What’s your message?
I listen a lot. Since there are so many talking heads around these days, and so many email blasts with press statements, there’s a lot to hear and sort out.
Couple of things I’m hearing. Too much negative campaigning. And too much talk about religion.
The presidential candidates are talking too much about their opponents weaknesses. They should focus on their own strengths. In some form or other, they’re virtually all doing it. A few times now, it has come off as a campaign worker dropping a snarky comment about one of the other candidates, which gives that campaign’s guy (or gal) the chance to grab the spotlight to apologize for it or squelch it, giving it longer life. The campaigns try to make their candidate look better by pointing out news stories critical of their opponents. This has all happened in both parties, for many months now.
They’re saying ‘look how wrong this guy is and why you don’t want him’. But better to say ‘this guy is wrong on this and that, and by contrast, here’s what I propose’. I’ve been saying on this blog for months now that Americans want leaders. Inspire us with what values you represent, convince us that your policies are the soundest and most promising for the nation.
Right now, the focus on values revolves around religion, way too much. There’s a pandering going on and it’s divisive.
Peggy Noonan wondered in a recent column if Ronald Reagan himself would survive right now in this atmosphere.
The Republican race looks — at the moment — to be determined primarily by one thing, the question of religious faith. In my lifetime faith has been a significant issue in presidential politics, but not the sole determinative one. Is that changing? If it is, it is not progress…
Faith is a shaping force. Lincoln got grilled on it. But there is a sense in Iowa now that faith has been heightened as a determining factor in how to vote, that such things as executive ability, professional history, temperament, character, political philosophy and professed stands are secondary, tertiary.
But they are not, and cannot be. They are central. Things seem to be getting out of kilter, with the emphasis shifting too far.
I agree.
Noonan points to immigration as a key issue that Americans are worried about, but candidates seem to be avoiding as much as possible.

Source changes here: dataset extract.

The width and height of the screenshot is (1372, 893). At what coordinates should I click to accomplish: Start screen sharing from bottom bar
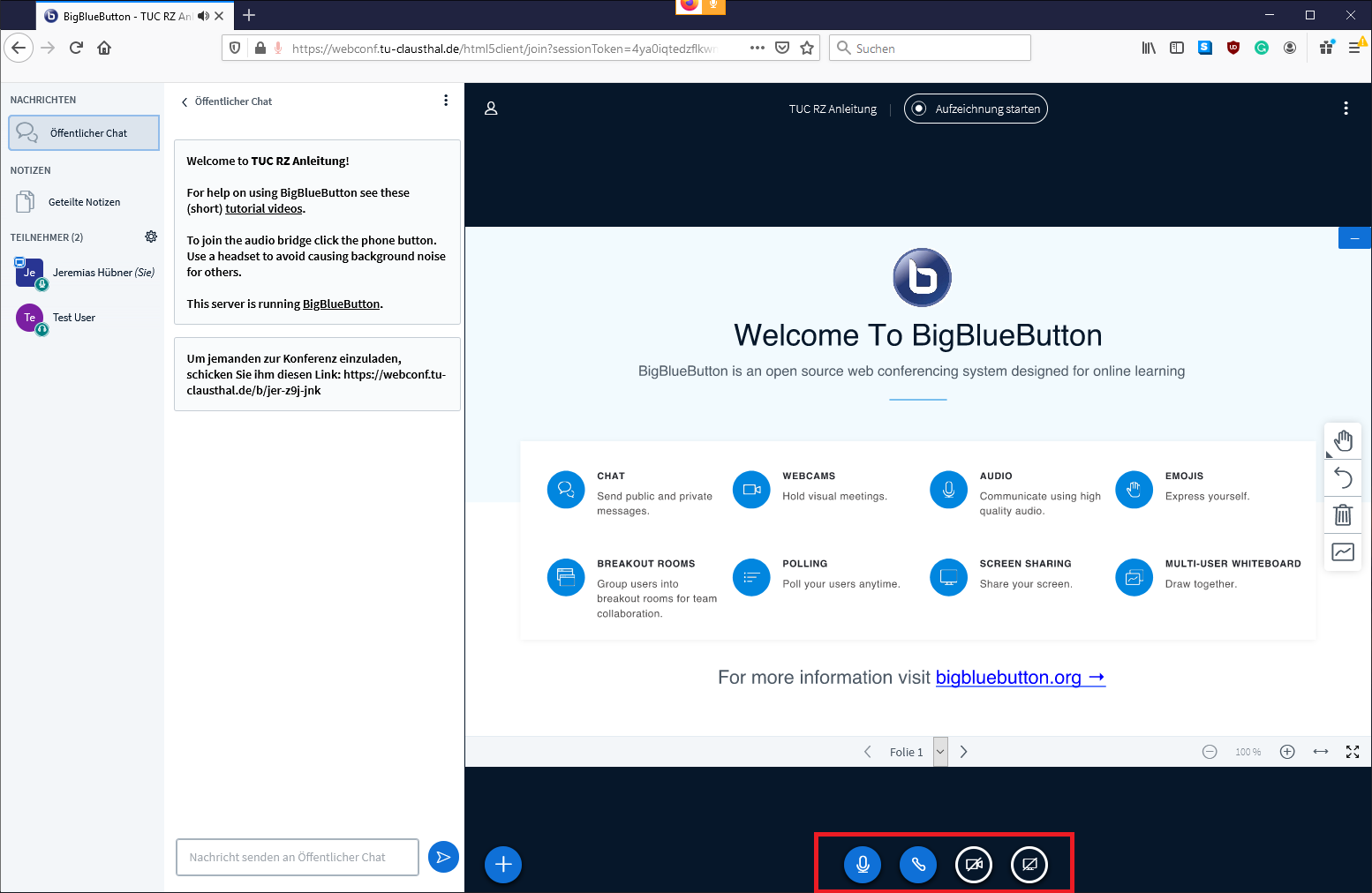pyautogui.click(x=1029, y=865)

Out of kilter.
Because politicians see immigration as just another issue in “the game,” they feel compelled to speak of it not with honest indifference but with hot words and images. With a lack of sympathy. This is in contrast to normal Americans, who do not use hot words, and just want the problem handled and the rule of law returned to the borders.
Politicians, that is, distort the debate, not because they care so much but because they care so little…
A real and felt concern among the candidates about immigration is a rare thing. And people can tell. They can tell with both parties.
There is more of a disconnect between the people and the elites – political and media – than in past elections, I think. Veteran analysts don’t know what to expect, so they keep taking polls. But I think there are going to be some surprises.
So does Noonan.
It is a delight of democracy that now and then assumptions are confounded, that all the conventional wisdom of the past year is compressed and about to blow.
The current issue of Newsweek is guessing the John Edwards might be “The Sleeper.”
Within the ranks of National Review Online, the editors endorse Mitt Romney, with writers analyzing Gov. Huckabee for saying too much, and Sen. Fred Thompson too little.
Here’s my message, what I have to say.
Recently, I attended the wake and funeral Mass for Congressman Henry Hyde. Was he considered a ‘religious’ politician? No. He was a greatly admired statesman and a highly respected leader. But he lived his Catholic values and beliefs in his very prominent position in government. When I did the story for the National Catholic Register, I asked a couple of sources about that kind of leadership. They were concerned about it, to what degree it lives on. I heard a real grieving.